> [TASK PROMPT] Could you retype all of the entries below word for word?

(Stored data entries)
:::
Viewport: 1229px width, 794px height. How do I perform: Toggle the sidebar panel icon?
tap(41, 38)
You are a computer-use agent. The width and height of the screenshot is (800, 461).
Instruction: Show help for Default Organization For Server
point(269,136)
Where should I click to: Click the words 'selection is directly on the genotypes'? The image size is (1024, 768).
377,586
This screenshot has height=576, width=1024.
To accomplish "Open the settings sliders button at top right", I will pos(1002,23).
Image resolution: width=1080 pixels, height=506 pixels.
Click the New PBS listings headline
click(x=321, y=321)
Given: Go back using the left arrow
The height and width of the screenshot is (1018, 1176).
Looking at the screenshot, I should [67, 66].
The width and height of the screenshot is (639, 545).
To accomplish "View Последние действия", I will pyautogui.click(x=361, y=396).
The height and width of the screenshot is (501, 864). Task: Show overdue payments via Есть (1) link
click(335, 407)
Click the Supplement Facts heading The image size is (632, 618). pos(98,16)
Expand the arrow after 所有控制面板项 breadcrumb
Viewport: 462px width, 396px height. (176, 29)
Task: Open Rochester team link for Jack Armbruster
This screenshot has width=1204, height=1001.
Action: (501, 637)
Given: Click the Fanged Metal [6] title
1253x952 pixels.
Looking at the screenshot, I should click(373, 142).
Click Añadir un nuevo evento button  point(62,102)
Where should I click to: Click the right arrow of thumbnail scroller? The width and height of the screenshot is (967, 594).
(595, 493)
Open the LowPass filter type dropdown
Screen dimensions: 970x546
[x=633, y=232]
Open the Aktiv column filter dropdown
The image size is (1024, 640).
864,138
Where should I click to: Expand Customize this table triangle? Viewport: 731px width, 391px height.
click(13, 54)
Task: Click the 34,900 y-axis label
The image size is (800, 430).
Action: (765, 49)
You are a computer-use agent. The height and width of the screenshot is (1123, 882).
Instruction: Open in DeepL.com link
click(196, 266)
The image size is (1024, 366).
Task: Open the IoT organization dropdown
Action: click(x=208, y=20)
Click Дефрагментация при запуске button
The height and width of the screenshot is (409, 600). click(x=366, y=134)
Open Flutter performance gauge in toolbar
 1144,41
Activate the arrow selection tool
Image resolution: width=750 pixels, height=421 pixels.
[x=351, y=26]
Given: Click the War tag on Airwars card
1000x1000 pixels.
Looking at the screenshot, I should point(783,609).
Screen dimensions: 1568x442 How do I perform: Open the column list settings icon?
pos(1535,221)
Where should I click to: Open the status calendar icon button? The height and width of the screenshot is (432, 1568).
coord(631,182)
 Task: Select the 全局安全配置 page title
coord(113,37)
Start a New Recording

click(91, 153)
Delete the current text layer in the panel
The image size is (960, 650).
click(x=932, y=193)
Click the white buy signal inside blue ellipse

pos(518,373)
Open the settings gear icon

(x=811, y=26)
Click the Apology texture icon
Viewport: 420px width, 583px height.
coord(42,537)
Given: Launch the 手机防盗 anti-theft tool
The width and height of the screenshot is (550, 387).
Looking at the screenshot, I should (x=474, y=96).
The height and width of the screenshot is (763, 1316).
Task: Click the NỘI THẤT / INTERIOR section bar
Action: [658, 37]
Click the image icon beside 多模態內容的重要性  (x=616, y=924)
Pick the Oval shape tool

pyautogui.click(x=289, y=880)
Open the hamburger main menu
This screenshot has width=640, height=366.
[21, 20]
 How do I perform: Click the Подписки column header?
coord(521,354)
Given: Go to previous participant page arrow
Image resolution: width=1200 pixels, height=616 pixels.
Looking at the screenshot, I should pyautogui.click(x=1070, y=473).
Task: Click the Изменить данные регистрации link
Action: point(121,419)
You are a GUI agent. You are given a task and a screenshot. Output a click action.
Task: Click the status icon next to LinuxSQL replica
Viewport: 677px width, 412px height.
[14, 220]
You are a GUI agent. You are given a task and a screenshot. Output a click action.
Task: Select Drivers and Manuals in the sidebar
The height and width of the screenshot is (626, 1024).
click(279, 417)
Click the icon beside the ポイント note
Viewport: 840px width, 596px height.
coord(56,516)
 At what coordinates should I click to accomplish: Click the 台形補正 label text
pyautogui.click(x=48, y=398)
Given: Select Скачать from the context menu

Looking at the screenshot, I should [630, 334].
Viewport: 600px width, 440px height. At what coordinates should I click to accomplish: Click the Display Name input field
:::
> [OUTPUT FOR THIS TASK]
Viewport: 1229px width, 794px height. How do I perform: Toggle the sidebar panel icon?
tap(41, 38)
You are a computer-use agent. The width and height of the screenshot is (800, 461).
Instruction: Show help for Default Organization For Server
point(269,136)
Where should I click to: Click the words 'selection is directly on the genotypes'? The image size is (1024, 768).
377,586
This screenshot has height=576, width=1024.
To accomplish "Open the settings sliders button at top right", I will pos(1002,23).
Image resolution: width=1080 pixels, height=506 pixels.
Click the New PBS listings headline
click(x=321, y=321)
Given: Go back using the left arrow
The height and width of the screenshot is (1018, 1176).
Looking at the screenshot, I should [67, 66].
The width and height of the screenshot is (639, 545).
To accomplish "View Последние действия", I will pyautogui.click(x=361, y=396).
The height and width of the screenshot is (501, 864). Task: Show overdue payments via Есть (1) link
click(335, 407)
Click the Supplement Facts heading The image size is (632, 618). pos(98,16)
Expand the arrow after 所有控制面板项 breadcrumb
Viewport: 462px width, 396px height. (176, 29)
Task: Open Rochester team link for Jack Armbruster
This screenshot has width=1204, height=1001.
Action: (501, 637)
Given: Click the Fanged Metal [6] title
1253x952 pixels.
Looking at the screenshot, I should click(373, 142).
Click Añadir un nuevo evento button  point(62,102)
Where should I click to: Click the right arrow of thumbnail scroller? The width and height of the screenshot is (967, 594).
(595, 493)
Open the LowPass filter type dropdown
Screen dimensions: 970x546
[x=633, y=232]
Open the Aktiv column filter dropdown
The image size is (1024, 640).
864,138
Where should I click to: Expand Customize this table triangle? Viewport: 731px width, 391px height.
click(13, 54)
Task: Click the 34,900 y-axis label
The image size is (800, 430).
Action: (765, 49)
You are a computer-use agent. The height and width of the screenshot is (1123, 882).
Instruction: Open in DeepL.com link
click(196, 266)
The image size is (1024, 366).
Task: Open the IoT organization dropdown
Action: click(x=208, y=20)
Click Дефрагментация при запуске button
The height and width of the screenshot is (409, 600). click(x=366, y=134)
Open Flutter performance gauge in toolbar
 1144,41
Activate the arrow selection tool
Image resolution: width=750 pixels, height=421 pixels.
[x=351, y=26]
Given: Click the War tag on Airwars card
1000x1000 pixels.
Looking at the screenshot, I should point(783,609).
Screen dimensions: 1568x442 How do I perform: Open the column list settings icon?
pos(1535,221)
Where should I click to: Open the status calendar icon button? The height and width of the screenshot is (432, 1568).
coord(631,182)
 Task: Select the 全局安全配置 page title
coord(113,37)
Start a New Recording

click(91, 153)
Delete the current text layer in the panel
The image size is (960, 650).
click(x=932, y=193)
Click the white buy signal inside blue ellipse

pos(518,373)
Open the settings gear icon

(x=811, y=26)
Click the Apology texture icon
Viewport: 420px width, 583px height.
coord(42,537)
Given: Launch the 手机防盗 anti-theft tool
The width and height of the screenshot is (550, 387).
Looking at the screenshot, I should (x=474, y=96).
The height and width of the screenshot is (763, 1316).
Task: Click the NỘI THẤT / INTERIOR section bar
Action: [658, 37]
Click the image icon beside 多模態內容的重要性  (x=616, y=924)
Pick the Oval shape tool

pyautogui.click(x=289, y=880)
Open the hamburger main menu
This screenshot has width=640, height=366.
[21, 20]
 How do I perform: Click the Подписки column header?
coord(521,354)
Given: Go to previous participant page arrow
Image resolution: width=1200 pixels, height=616 pixels.
Looking at the screenshot, I should pyautogui.click(x=1070, y=473).
Task: Click the Изменить данные регистрации link
Action: point(121,419)
You are a GUI agent. You are given a task and a screenshot. Output a click action.
Task: Click the status icon next to LinuxSQL replica
Viewport: 677px width, 412px height.
[14, 220]
You are a GUI agent. You are given a task and a screenshot. Output a click action.
Task: Select Drivers and Manuals in the sidebar
The height and width of the screenshot is (626, 1024).
click(279, 417)
Click the icon beside the ポイント note
Viewport: 840px width, 596px height.
coord(56,516)
 At what coordinates should I click to accomplish: Click the 台形補正 label text
pyautogui.click(x=48, y=398)
Given: Select Скачать from the context menu

Looking at the screenshot, I should [630, 334].
Viewport: 600px width, 440px height. At what coordinates should I click to accomplish: Click the Display Name input field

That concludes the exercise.